_WORK TASK_
This task asks for the lines from the one with "Screen dimensions: 1694x1518" to the final line below, repeated exactly, with pictures omitted.

Pixel coordinate grounding data
▽

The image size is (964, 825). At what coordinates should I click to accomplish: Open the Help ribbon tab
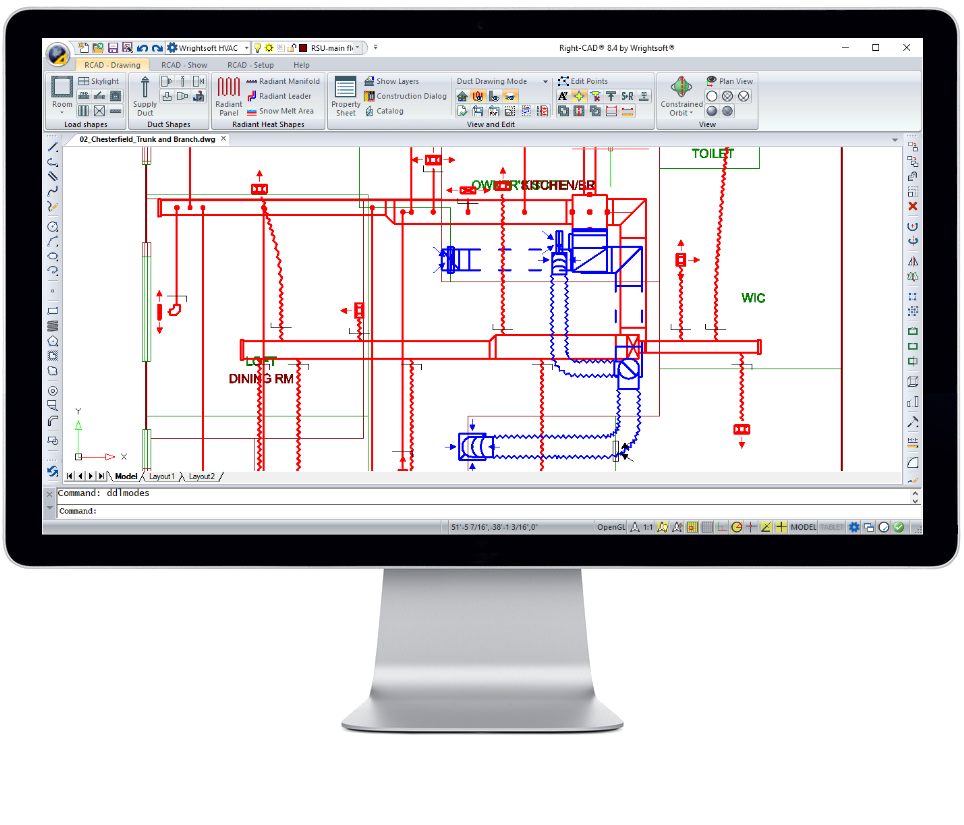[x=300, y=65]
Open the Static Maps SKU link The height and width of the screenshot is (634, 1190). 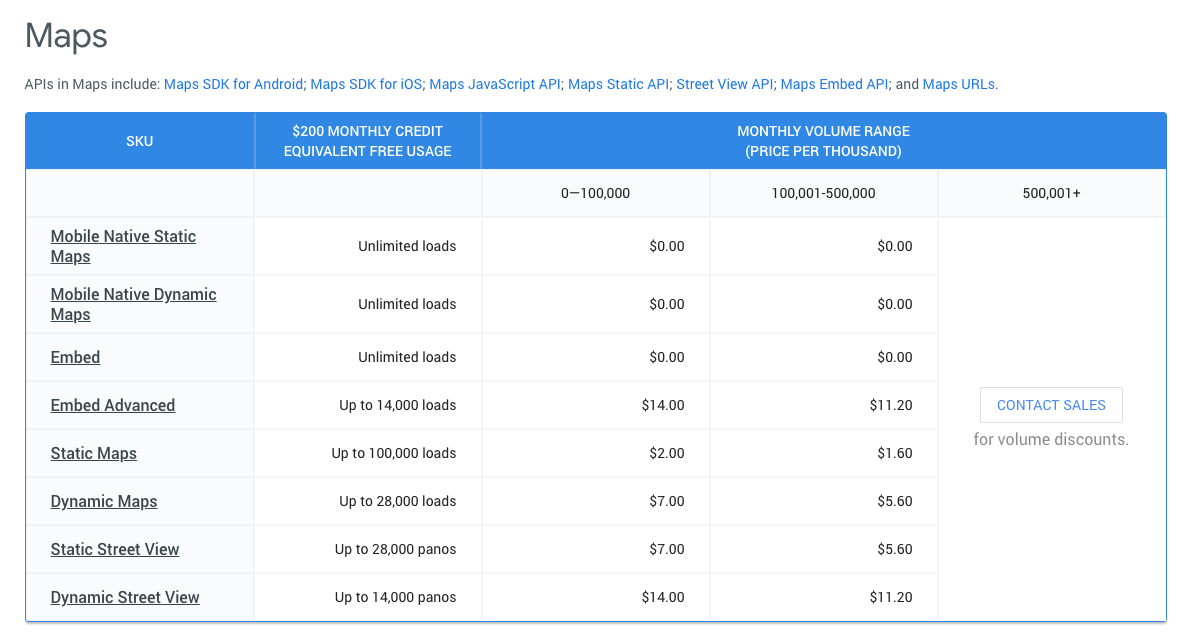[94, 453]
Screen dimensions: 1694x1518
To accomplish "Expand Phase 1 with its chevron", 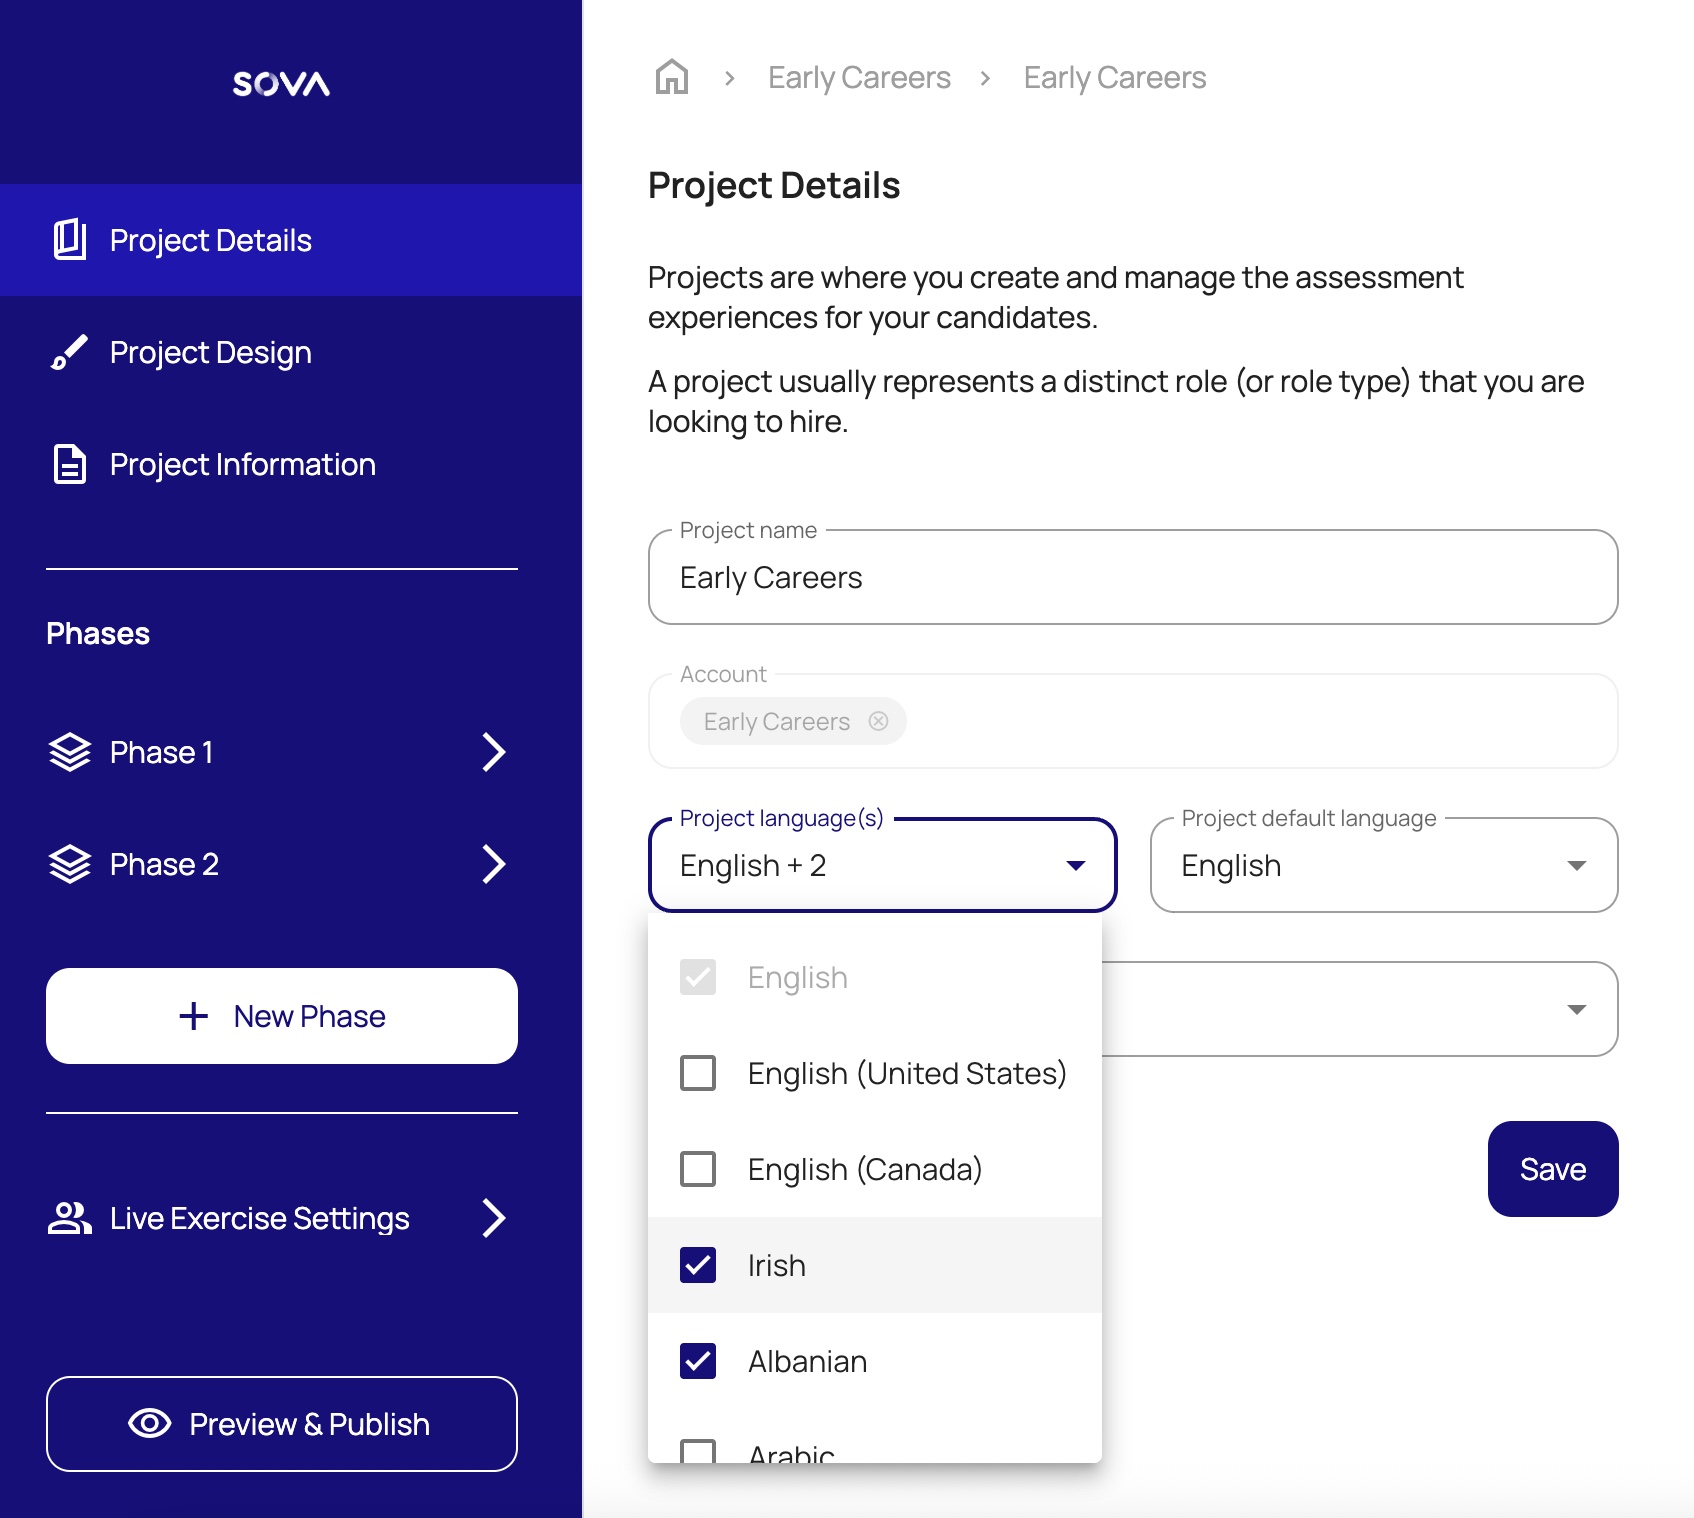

△

_COMPLETED EXERCISE_
Screen dimensions: 1694x1518
To accomplish "Expand Phase 1 with its chevron", 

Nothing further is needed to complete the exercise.